◆ WHAT YOU ARE ASKED TO DO ◆
Render the items below as a Markdown table with the columns Row and Line, skipping any blank lines. Leave the pictures out.
═══ RAW RECORDS
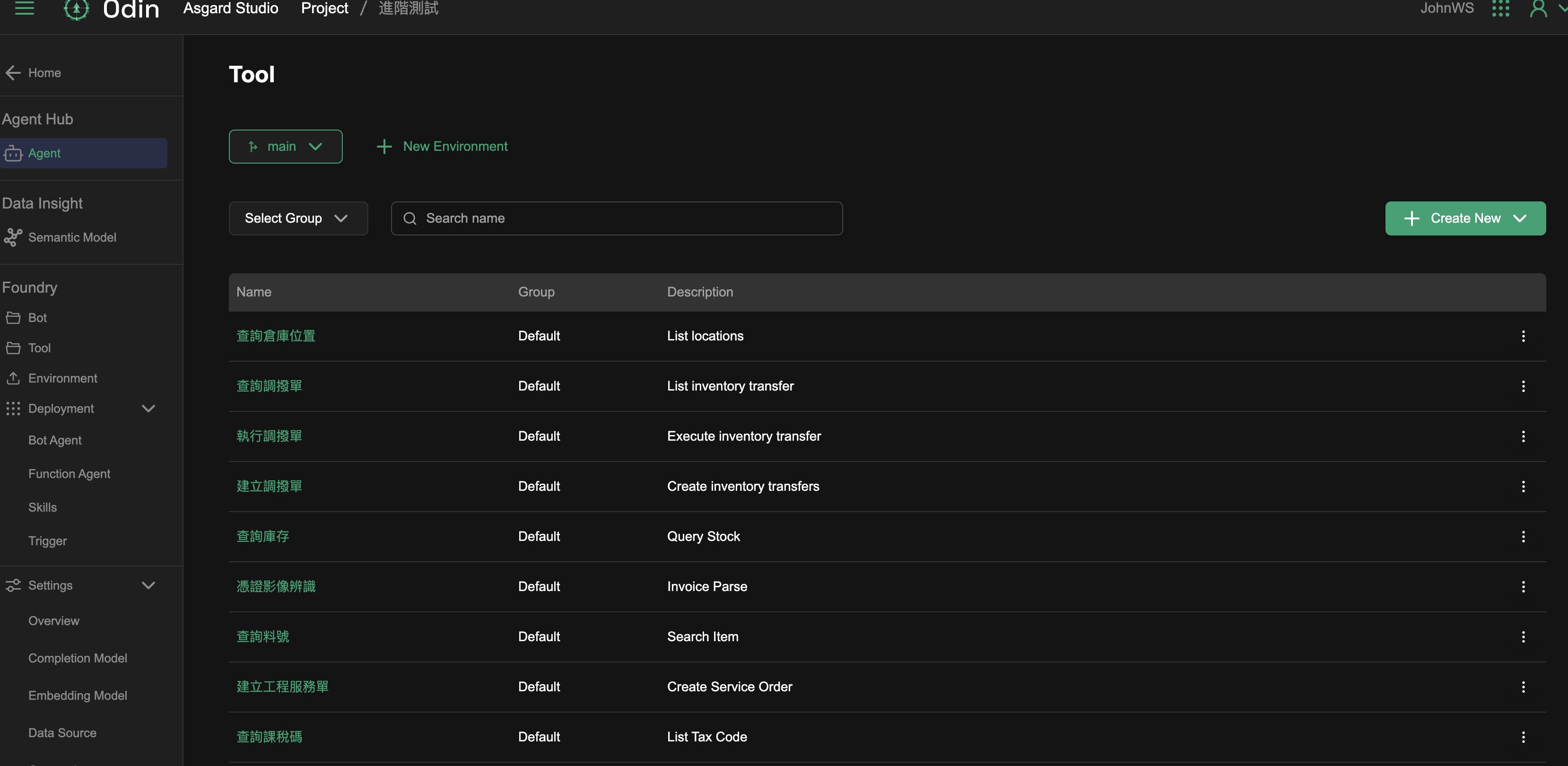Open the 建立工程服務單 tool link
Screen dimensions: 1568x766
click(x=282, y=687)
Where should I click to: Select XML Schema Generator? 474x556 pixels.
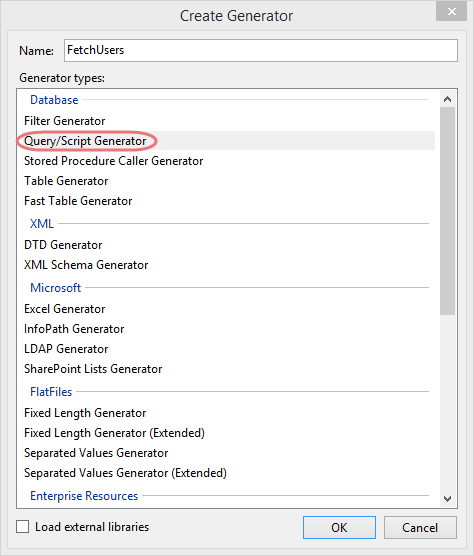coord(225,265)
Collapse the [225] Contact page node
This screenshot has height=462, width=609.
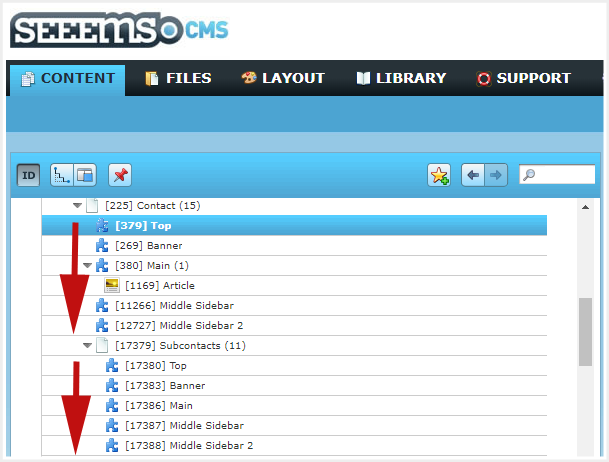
══════
◆ SOLUTION FOR THIS EXERCISE ◆
| Row | Line |
|---|---|
| 1 | Open the 建立工程服務單 tool link |
| 2 | Screen dimensions: 1568x766 |
| 3 | click(x=282, y=687) |
| 4 | Where should I click to: Select XML Schema Generator? 474x556 pixels. |
| 5 | coord(225,265) |
| 6 | Collapse the [225] Contact page node |
| 7 | This screenshot has height=462, width=609. |